7. II. Secondly, in heaven they adore the Lord as their REDEEMER. “You were slain, and have redeemed us to God by your blood.”

8. The metaphor of redemption, if I understand it, means this. A thing which is redeemed in the strict sense belonged beforehand to the person who redeemed it. Under the Jewish law lands were mortgaged as they are now; and when the money lent upon them, or the service due for them, was paid, the land was said to be redeemed. An inheritance first belonged to a person, and then went away from him by stress of poverty, but if a certain price was paid it came back. Now “all souls are mine” says the Lord, and the souls of men belong to God. The metaphor is used, and, notice, these expressions are only metaphors; but the sense under them is no metaphor; it is fact. Our souls had come under mortgage, as it were, through the sin committed, so that God could not accept us without violating his justice until something had been done by which he who is infinitely just could freely distribute his grace to us. Now, Jesus Christ has taken the mortgage from God’s inheritance. “The Lord’s portion is his people”; that portion was mortgaged until Jesus discharged it. We always were God’s, but we had fallen into slavery to sin.
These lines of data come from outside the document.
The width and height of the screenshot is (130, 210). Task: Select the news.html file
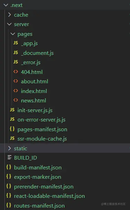point(33,101)
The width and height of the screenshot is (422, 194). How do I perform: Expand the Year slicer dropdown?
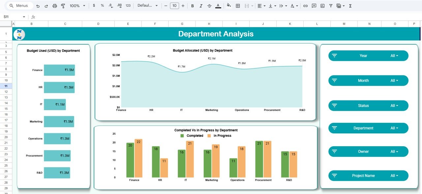(x=394, y=56)
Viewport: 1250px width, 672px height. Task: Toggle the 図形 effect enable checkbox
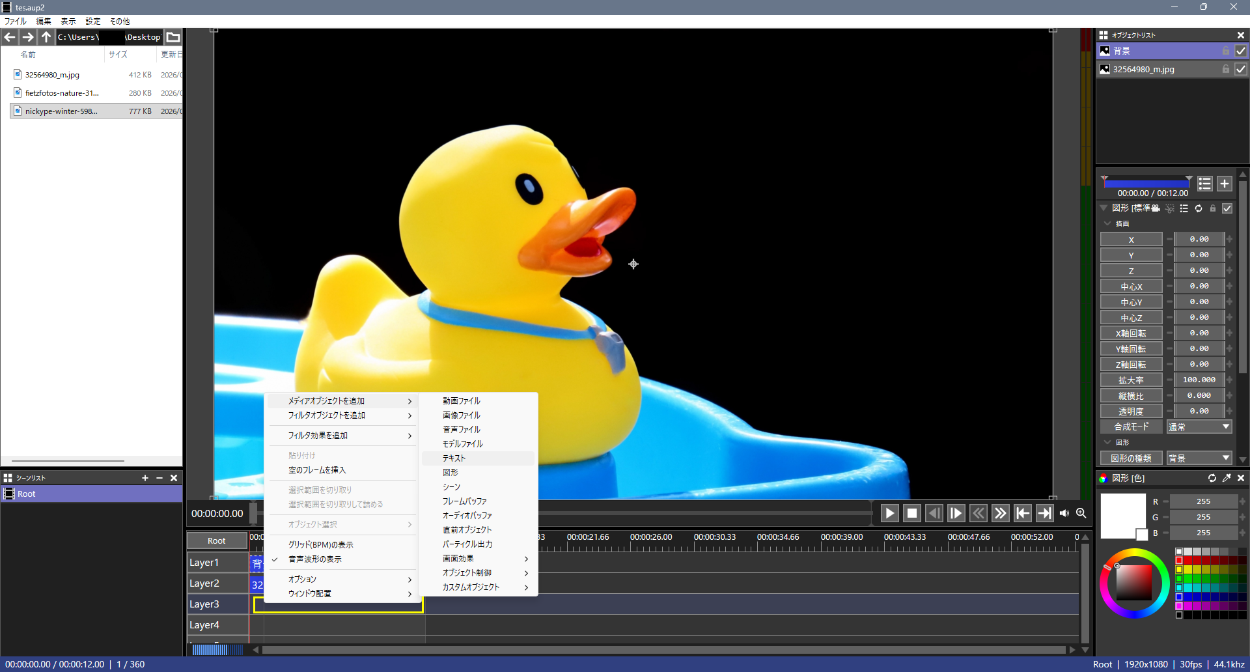[x=1227, y=208]
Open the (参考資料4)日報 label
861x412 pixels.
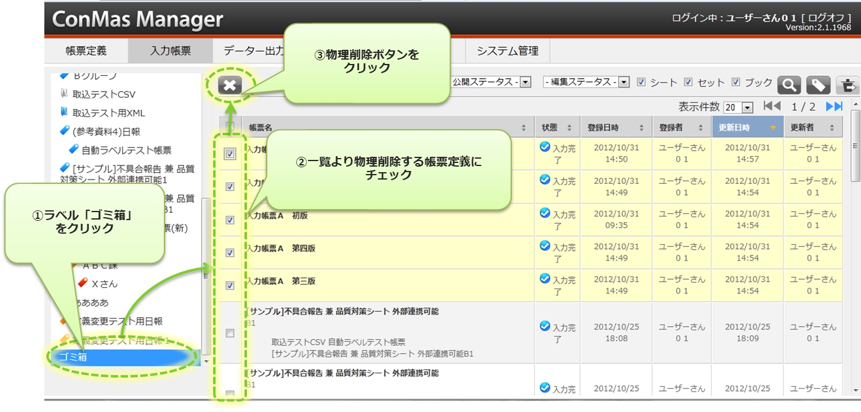106,132
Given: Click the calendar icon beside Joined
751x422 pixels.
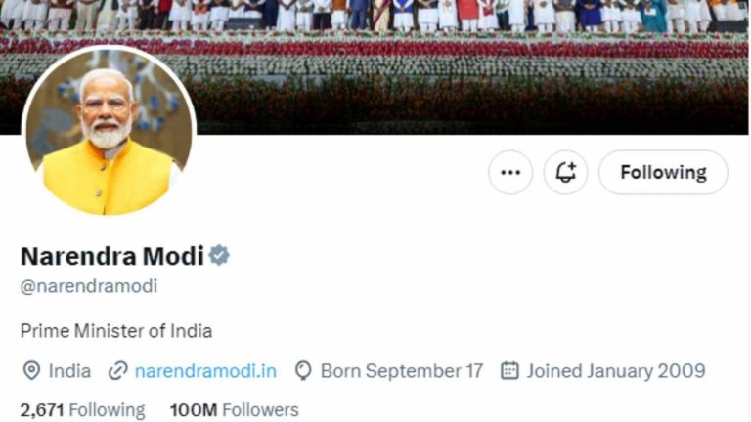Looking at the screenshot, I should click(508, 371).
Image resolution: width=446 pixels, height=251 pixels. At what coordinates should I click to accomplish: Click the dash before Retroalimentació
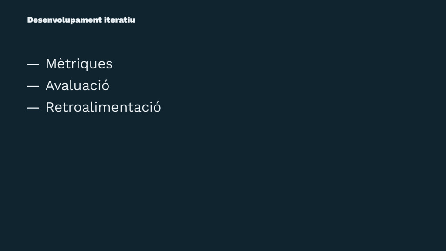click(33, 108)
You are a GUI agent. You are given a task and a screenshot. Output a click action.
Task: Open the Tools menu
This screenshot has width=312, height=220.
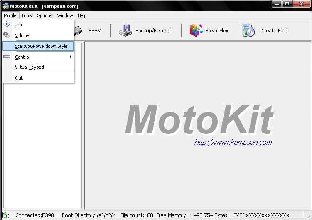point(27,15)
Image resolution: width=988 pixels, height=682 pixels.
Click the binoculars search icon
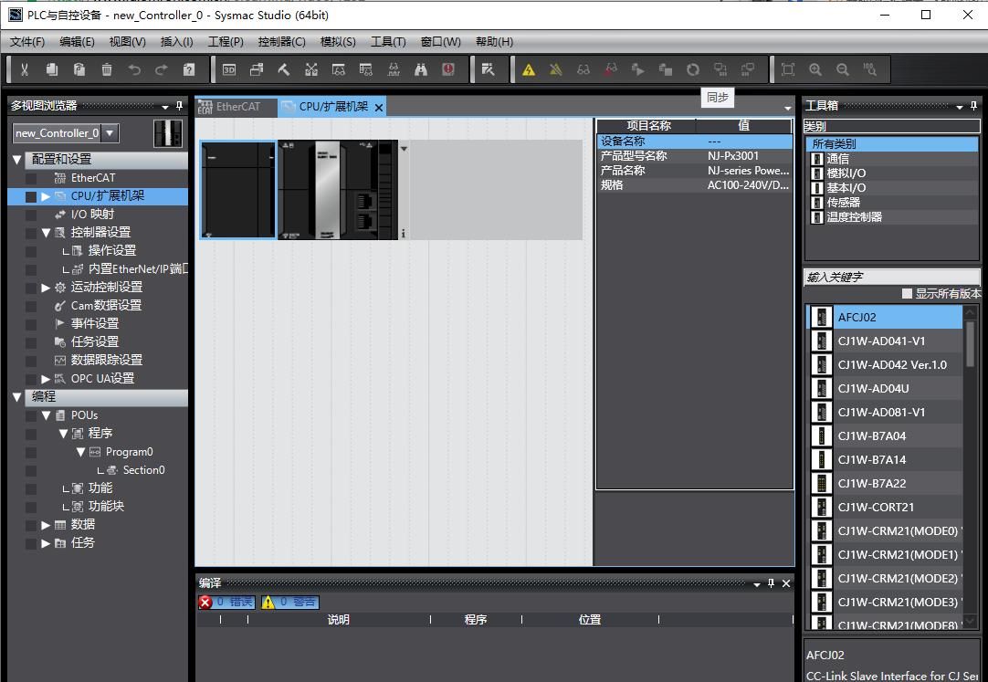click(x=421, y=69)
Jesus came to make payment for our offences, and thus we return to where we were before, only with additional gifts which his grace bestows. In heaven they say “You have redeemed us”; and they tell the price, “You have redeemed us to God by your blood.” There lay the price, the sufferings and death of Jesus have set his people free from the slavery into which they were brought. They are redeemed, and they are redeemed to God. That is the point: they come back to God as lands come back to the owner when the mortgage is discharged. We come back to God again, to whom we always did belong, because Jesus has redeemed us to God by his blood.
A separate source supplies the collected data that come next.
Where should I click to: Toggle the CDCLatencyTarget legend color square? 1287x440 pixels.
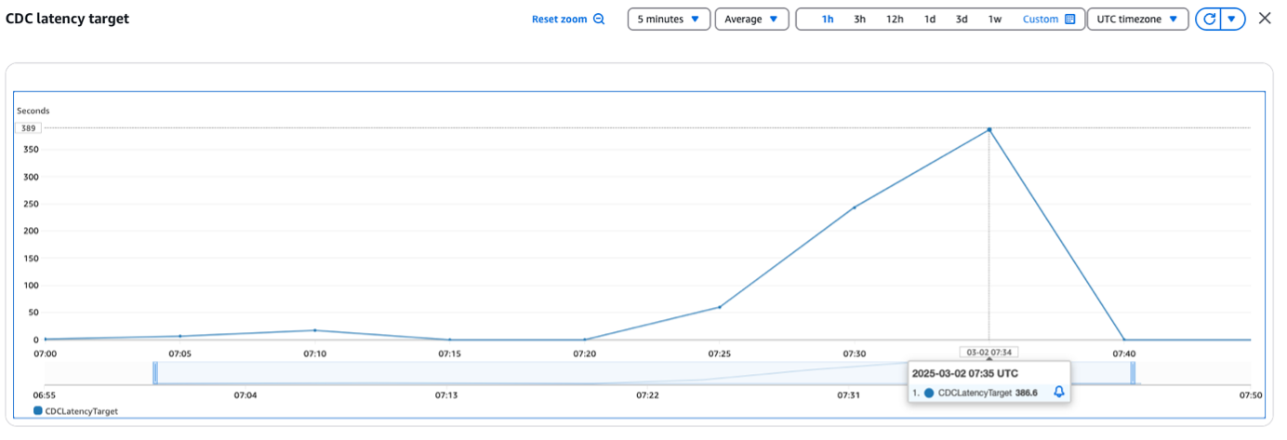(x=37, y=410)
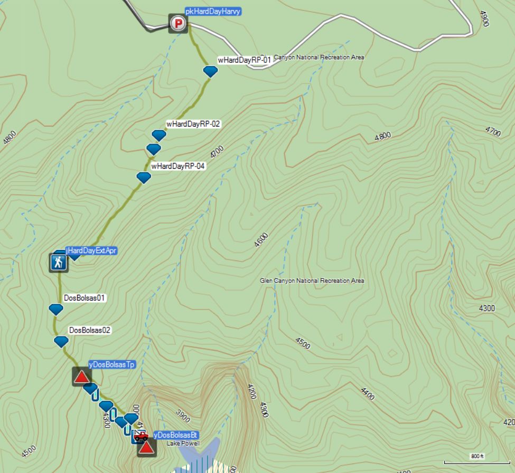Select the wHardDayRP-01 blue waypoint marker
Viewport: 515px width, 473px height.
tap(210, 72)
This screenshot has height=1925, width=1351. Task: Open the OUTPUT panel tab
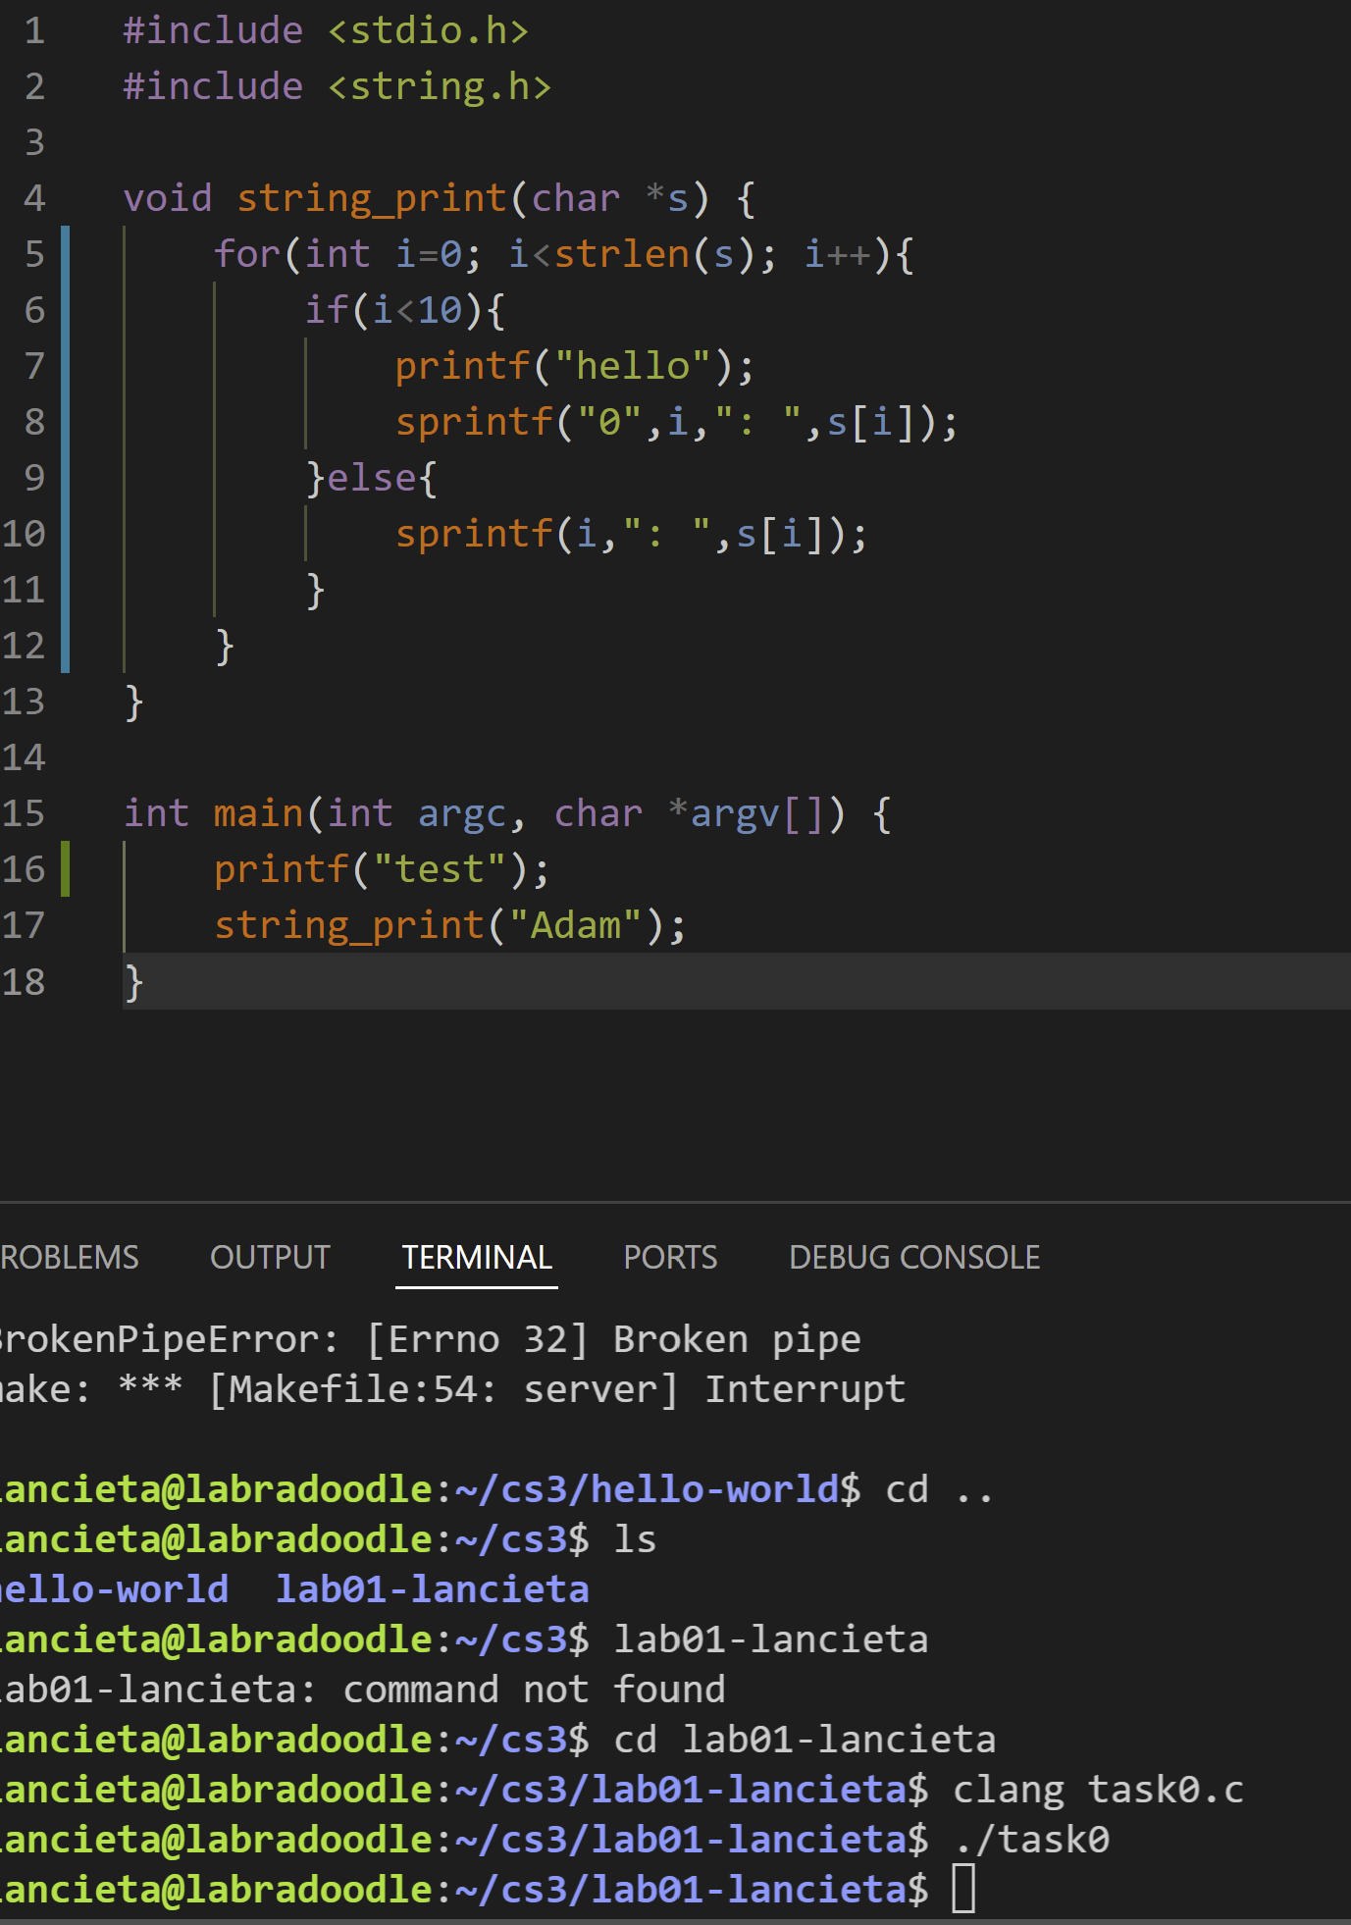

9. And please notice that the redemption they sing about in heaven is not general redemption. It is particular redemption. “You have redeemed us to God by your blood out of every kindred, and tongue, and people, and nation.” They do not speak of the redemption of every tongue, and people, and nation, but of a redemption out of every tongue, and people, and nation. I thank God I do not believe that I was redeemed in the same way that Judas was, and no more. If so, I shall go to hell as Judas did. General redemption is not worth anything to anyone, for by itself it secures a place in heaven for no one: but the special redemption which does redeem, and redeems men out of the rest of mankind, is the redemption that is to be prayed for, and for which we shall praise God for ever and ever. We are redeemed from among men. “Christ loved his church and gave himself for it.” “He is the Saviour of all men” — let us never deny that — “but especially of those who believe.” There is a wide, far reaching sacrificial atonement which brings untold blessings to all mankind, but by that atonement a special divine object was intended, which will be carried out, and that object is the actual redemption of his own elect from the bondage of their sins, the price being the blood of Jesus Christ. Oh, brethren, may we have a share in this particular, effective, efficient redemption, for this alone can bring us where they sing the new song.
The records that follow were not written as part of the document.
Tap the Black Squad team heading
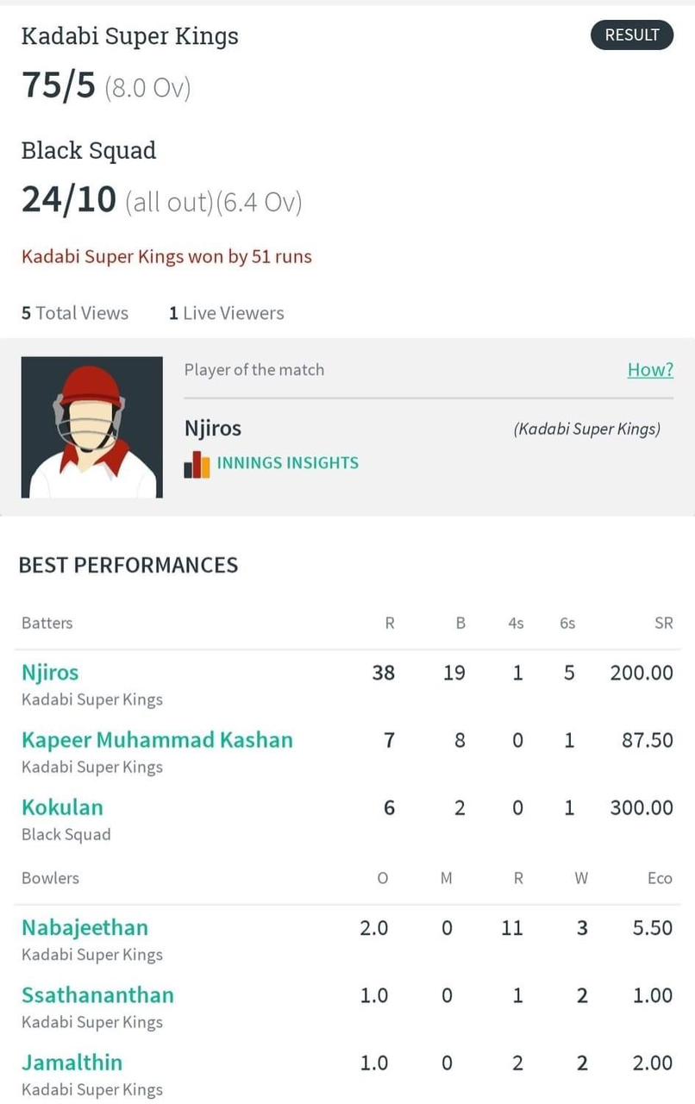The image size is (695, 1104). (89, 150)
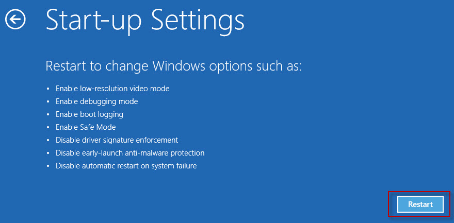
Task: Click the 'Enable boot logging' item
Action: click(89, 114)
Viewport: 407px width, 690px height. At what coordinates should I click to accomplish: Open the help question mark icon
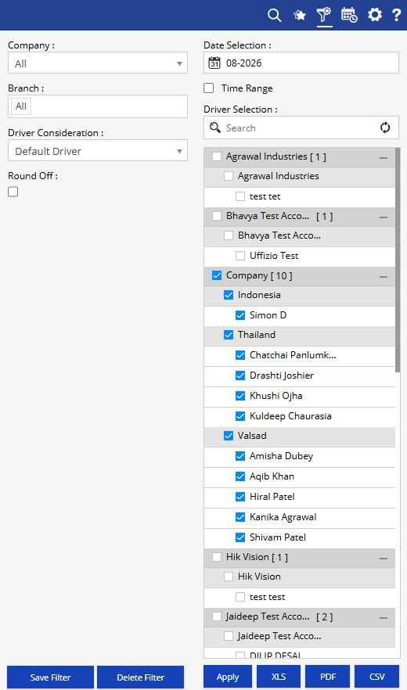[x=396, y=15]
10. This redemption is one which is personally experienced. You have redeemed us to God. Redemption is sweet, but “you have redeemed us” is still sweeter. If I can only believe he loved me, and gave himself for me, that will tune my tongue to sing Jehovah’s praise, for what did David say? “Oh that men would praise the Lord for his goodness.” He repeated that several times over, but it would never have been carried out unless he had said, “Let the redeemed of the Lord say so, whom he has redeemed out of the hand of the enemy.” In vain he called upon others, their tongues were dedicated to their pleasures; but the redeemed of the Lord are an appropriate choir to magnify his name.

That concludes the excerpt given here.